王者 吉田沙保里

 今回の世界選手権は彼女にとって、今まで経験したことのないコンディションの悪い大会だっただろう。しかし、オリンピックに連覇を狙う吉田にとって大変良い経験だったとも言える。
 吉田は試合数日前まで下痢と発熱に悩まされ、体重も激減し、試合当日は見たこともない弱々しい顔だったので、栄監督に「大丈夫か」と尋ねると、「沙保里に限って心配ありません。このぐらいのことでは彼女は負けません」との頼もしい返答であった。

 試合は今まで吉田が経験したことのない苦戦の連続であったが、予選5試合を勝ち抜き、決勝は思い通りの試合を展開しての圧勝であった。
 北京に向けて敵はレスラーばかりではなく、自らの中にもあることを吉田は勿論、監督、コーチも改めて認識した世界選手権であった。

 試合後の吉田は頬はこけ、コロンビア選手の反則で痛めた指は腫れ上がり、痛々しい姿であったが、しっかりとした礼儀正しい態度で報道陣に応対していた。

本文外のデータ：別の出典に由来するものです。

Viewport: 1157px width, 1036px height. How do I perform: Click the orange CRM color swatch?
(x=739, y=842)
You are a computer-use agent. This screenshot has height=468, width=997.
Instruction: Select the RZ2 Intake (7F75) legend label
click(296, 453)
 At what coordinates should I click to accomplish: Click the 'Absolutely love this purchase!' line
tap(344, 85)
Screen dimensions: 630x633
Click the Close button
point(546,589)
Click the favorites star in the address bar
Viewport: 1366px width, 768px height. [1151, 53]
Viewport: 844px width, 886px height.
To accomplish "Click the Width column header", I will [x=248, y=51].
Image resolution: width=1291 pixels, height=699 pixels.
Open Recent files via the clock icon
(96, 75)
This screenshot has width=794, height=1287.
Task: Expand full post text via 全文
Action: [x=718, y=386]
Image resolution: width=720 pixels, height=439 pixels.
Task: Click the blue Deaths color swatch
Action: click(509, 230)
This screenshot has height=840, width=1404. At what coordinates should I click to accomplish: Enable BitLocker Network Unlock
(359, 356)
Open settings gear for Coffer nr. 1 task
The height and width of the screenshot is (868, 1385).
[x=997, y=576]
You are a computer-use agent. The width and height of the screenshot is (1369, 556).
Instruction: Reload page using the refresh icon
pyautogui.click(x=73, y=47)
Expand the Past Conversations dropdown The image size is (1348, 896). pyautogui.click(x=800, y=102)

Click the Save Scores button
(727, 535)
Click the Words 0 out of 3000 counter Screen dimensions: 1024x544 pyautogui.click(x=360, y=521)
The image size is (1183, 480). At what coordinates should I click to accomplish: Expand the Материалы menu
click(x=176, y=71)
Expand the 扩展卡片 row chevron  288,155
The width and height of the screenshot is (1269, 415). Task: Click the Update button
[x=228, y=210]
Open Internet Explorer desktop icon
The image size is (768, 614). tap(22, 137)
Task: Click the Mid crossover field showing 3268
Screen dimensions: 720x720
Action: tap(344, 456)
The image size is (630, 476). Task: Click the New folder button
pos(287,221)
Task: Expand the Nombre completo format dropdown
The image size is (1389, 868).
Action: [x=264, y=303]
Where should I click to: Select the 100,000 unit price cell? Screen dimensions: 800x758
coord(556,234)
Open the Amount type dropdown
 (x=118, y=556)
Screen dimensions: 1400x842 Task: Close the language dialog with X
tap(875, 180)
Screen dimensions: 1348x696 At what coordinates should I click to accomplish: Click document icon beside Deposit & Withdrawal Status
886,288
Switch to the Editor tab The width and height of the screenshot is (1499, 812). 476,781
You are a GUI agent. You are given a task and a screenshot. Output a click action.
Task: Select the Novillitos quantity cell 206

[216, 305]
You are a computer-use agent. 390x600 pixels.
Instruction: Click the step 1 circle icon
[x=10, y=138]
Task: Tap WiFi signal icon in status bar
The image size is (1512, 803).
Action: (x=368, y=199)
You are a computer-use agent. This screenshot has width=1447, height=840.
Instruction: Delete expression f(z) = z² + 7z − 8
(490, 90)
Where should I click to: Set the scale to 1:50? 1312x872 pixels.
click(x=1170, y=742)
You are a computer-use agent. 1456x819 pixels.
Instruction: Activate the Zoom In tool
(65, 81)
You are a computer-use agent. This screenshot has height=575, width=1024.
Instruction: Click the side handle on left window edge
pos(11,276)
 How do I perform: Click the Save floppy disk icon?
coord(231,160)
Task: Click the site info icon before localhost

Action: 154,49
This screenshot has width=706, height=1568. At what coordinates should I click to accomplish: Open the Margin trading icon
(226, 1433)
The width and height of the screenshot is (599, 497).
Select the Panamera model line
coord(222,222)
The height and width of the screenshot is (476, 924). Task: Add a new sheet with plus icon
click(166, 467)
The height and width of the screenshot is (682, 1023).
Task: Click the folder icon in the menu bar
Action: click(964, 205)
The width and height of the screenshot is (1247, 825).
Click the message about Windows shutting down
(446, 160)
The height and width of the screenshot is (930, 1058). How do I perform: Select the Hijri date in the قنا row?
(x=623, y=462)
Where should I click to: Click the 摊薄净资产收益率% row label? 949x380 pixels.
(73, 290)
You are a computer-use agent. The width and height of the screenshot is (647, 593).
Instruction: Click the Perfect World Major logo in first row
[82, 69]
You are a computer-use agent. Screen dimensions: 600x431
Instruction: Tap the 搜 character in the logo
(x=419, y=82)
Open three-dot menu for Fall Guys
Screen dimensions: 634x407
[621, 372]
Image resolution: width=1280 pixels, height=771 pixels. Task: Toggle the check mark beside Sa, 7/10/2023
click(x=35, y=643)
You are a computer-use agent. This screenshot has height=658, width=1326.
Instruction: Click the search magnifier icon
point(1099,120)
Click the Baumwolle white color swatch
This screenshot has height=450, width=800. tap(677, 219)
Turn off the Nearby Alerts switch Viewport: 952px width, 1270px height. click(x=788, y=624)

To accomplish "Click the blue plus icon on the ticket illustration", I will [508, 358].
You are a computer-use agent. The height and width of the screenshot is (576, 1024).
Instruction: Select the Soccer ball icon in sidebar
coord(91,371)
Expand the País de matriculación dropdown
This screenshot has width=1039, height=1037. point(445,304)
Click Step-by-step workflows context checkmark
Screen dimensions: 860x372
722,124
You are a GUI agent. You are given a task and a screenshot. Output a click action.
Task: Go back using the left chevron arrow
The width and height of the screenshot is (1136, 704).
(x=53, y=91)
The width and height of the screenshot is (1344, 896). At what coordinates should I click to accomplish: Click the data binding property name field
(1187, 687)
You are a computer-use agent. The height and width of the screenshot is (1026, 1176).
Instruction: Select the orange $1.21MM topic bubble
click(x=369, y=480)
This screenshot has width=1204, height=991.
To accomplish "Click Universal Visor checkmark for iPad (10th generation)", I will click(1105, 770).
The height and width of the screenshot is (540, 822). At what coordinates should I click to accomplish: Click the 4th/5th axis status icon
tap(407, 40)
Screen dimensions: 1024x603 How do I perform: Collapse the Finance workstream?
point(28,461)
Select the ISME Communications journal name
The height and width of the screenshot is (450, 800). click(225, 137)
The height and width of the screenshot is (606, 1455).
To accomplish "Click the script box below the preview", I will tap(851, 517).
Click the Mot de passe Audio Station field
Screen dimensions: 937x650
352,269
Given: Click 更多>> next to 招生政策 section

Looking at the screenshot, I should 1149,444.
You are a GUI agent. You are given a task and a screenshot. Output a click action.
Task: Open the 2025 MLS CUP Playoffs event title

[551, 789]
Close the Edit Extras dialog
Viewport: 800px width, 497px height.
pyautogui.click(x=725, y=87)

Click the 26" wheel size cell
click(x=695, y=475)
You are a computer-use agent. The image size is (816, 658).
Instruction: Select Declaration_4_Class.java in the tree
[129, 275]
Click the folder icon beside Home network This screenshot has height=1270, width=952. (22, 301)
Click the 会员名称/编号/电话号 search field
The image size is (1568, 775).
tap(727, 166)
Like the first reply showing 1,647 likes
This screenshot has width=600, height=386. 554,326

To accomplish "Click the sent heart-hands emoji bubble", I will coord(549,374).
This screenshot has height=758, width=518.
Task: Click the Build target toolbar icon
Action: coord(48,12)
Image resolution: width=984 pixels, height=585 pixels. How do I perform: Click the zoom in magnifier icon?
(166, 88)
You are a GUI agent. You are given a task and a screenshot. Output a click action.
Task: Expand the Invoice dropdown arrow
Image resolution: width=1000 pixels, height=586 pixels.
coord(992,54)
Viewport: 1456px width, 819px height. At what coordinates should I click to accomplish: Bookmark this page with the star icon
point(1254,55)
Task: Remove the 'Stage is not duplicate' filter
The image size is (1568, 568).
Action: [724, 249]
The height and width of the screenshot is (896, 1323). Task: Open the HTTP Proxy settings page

吉田に限らず日本女子選手の礼儀正しい謙虚な態度は、報道陣の評価も高く、本当に気持ちの良い取材が出来ると、各社口を極めており我々役員も鼻高々である。

 吉田沙保里は父勝栄氏が全てを賭けて育てた名作である。妥協を許さぬ勝栄氏の指導には、沙保里自身嫌になったり反発をしたことも度々だったろうと思うが、すばらしい選手が育ったものである。多分何時も観覧席で必死に応援しているお母さんの助力が大きかったのだろう。

 吉田、伊調姉妹、坂本日登美、浜口京子の様な選手はそう簡単には育つものではない。同じ時代に優れた才能がレスリングをしたという幸運に我がレスリング協会は恵まれたのである。この才能豊かな女子レスラーを北京までとは言わず、ロンドンオリンピックまで選手生活を続けさせ、彼女らに続く選手を育てるように、(財)レスリング協会は万難を配して行く所存である。